I've tried a lot of rats with him. Recently I bought two new babies and after the quarantine was over we tried introductions a few times and it was a no go. I don't have room for anymore rats right now, and I can't keep bringing new rats home in the hopes that Igor will get along with them (the last FOUR I got were supposed to be cagemates for Igor, now I've got 3 large rat cages being used all at once). He lives in the ratroom with the other rats and he often throws fits and has pee fights with the other cages when he feels they are too close to him. He is quite the character. After he lost his cagemate he was just done with other rats.


----------



## A1APassion (Jul 29, 2007)

I hear what you are saying...

I ended up with one of my boys being alone after the loss of his cagemate. I went on a mission to find him a new buddy.

Well we find a good prospect. The new buddy is happy, healthy & very animated. After QT we start with intros, a few minutes to an hour, few times a day for about a week. All seems well. So the big day comes for full integration. I strip & clean the cage they will share. In fact it is a cage that neither had lived in. (cleaned it thoroughly since it was a hand me down cage)

So they play in the rat room free roaming for a few hours... no problems.

I decide to shrink down to a smaller space so that they stay within sight of each other... no problems.

We now move to placing the top of the cage over them so that they can run up & down inside it but i left the pan off in case I needed to get at them quickly... still no problems.

Ok, this is going well & has now been going on over the course of the entire day, like 6 to 8 hours, so I decide to put the cage together with them inside & see how it goes prior to bed time.

They did great for the first 45 minutes or so, right up until the time one of my kids call me from the next room to look at something. I literally take 5 steps away from the front of the cage & my oldest daughter (19) who was helping with intros yells out for me. I run back reach in the cage to grab the first rolling furball I could grab & then she grabs the other. It took about 2 minutes to discover the huge gash on the underside of our original boy & there were only a couple small marks on the new boy.

Well, the original boy Nubbers (the blue guy in my avatar) survived just fine. I was able to patch him up & get some antibiotics for just in case. But he was totally freaked out by the very site of the new boy DD from that day to present. 

So here I am... 2 solo rats... ARRRGGGG, that was not the goal. 

Well we tried one more time with a much younger boy.
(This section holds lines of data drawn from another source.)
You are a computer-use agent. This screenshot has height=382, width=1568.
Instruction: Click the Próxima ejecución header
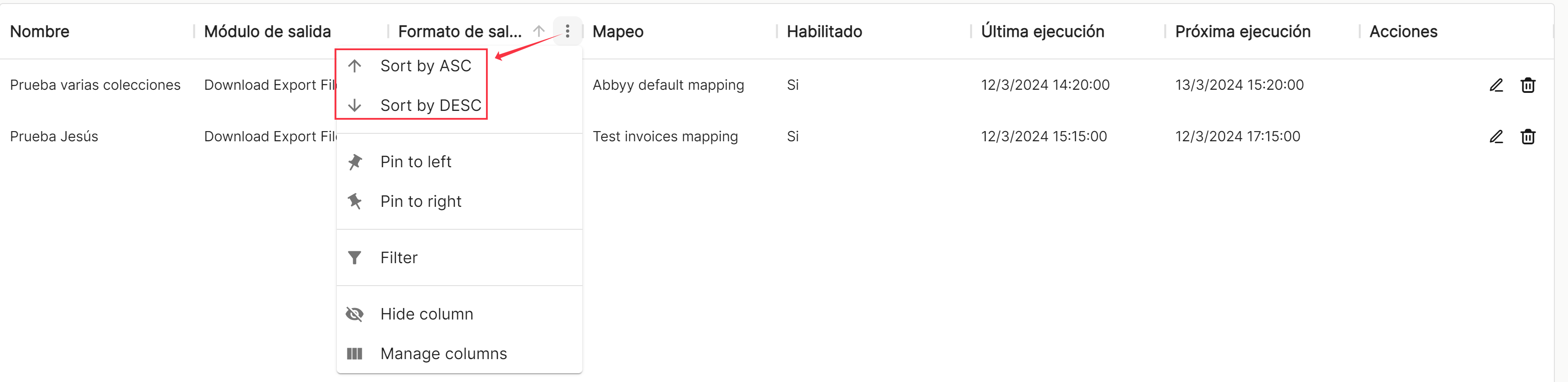[1242, 32]
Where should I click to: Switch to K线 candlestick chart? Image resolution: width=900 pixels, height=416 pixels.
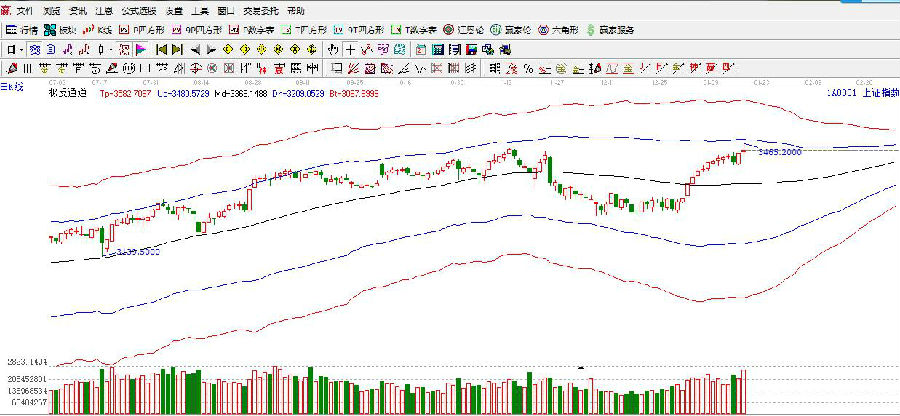coord(98,29)
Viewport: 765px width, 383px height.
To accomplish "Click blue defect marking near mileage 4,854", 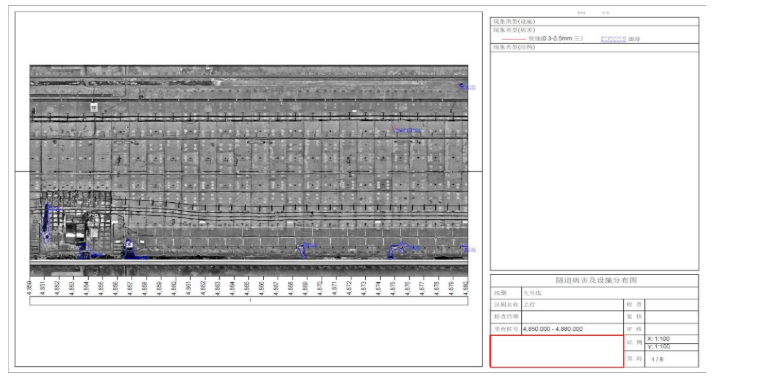I will [x=88, y=251].
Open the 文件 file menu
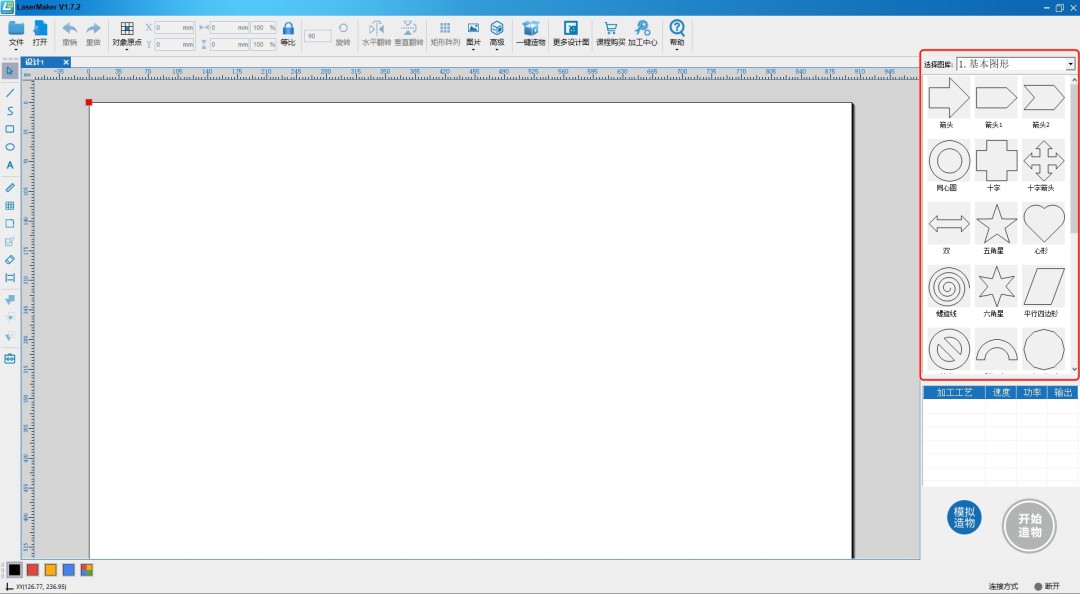This screenshot has width=1080, height=594. 16,34
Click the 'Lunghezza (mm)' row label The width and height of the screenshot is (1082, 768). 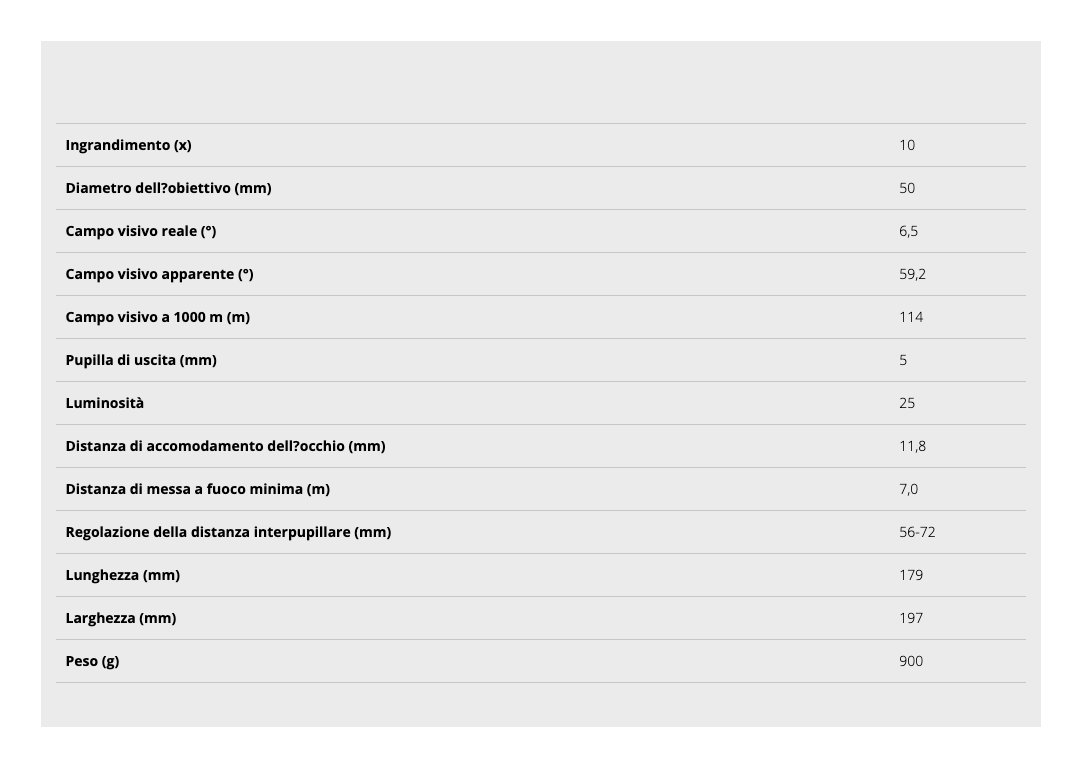(x=123, y=575)
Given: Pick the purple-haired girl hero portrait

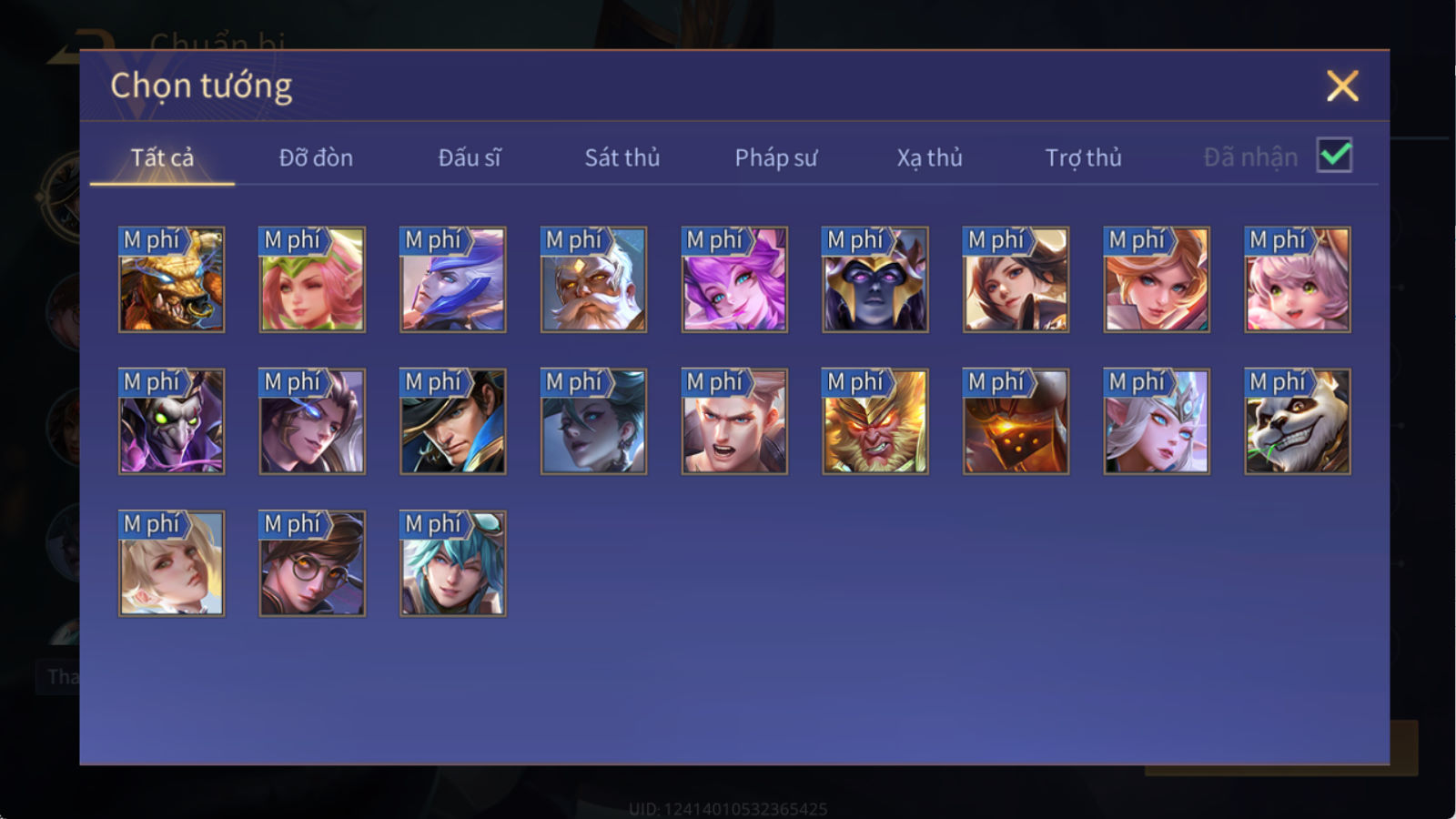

That was a match made in heaven for Nubbers. I did try him out with DD but that was very quickly determined to be a very bad idea. That would have most likely ended very badly & not in favor of the 6 week old baby. 

Nubbers & his buddy Blaze are happy. DD is quite happy on his own. I think some rats do prefer to be solo & I have no idea why. He is extremely playful & completely submits to us when we hand wrestle him. We have thought about having him neutered & seeing how he would fair with the girls but then again if we do that & he is still aggressive with them, he is so freaking huge I'm afraid he may hurt them. 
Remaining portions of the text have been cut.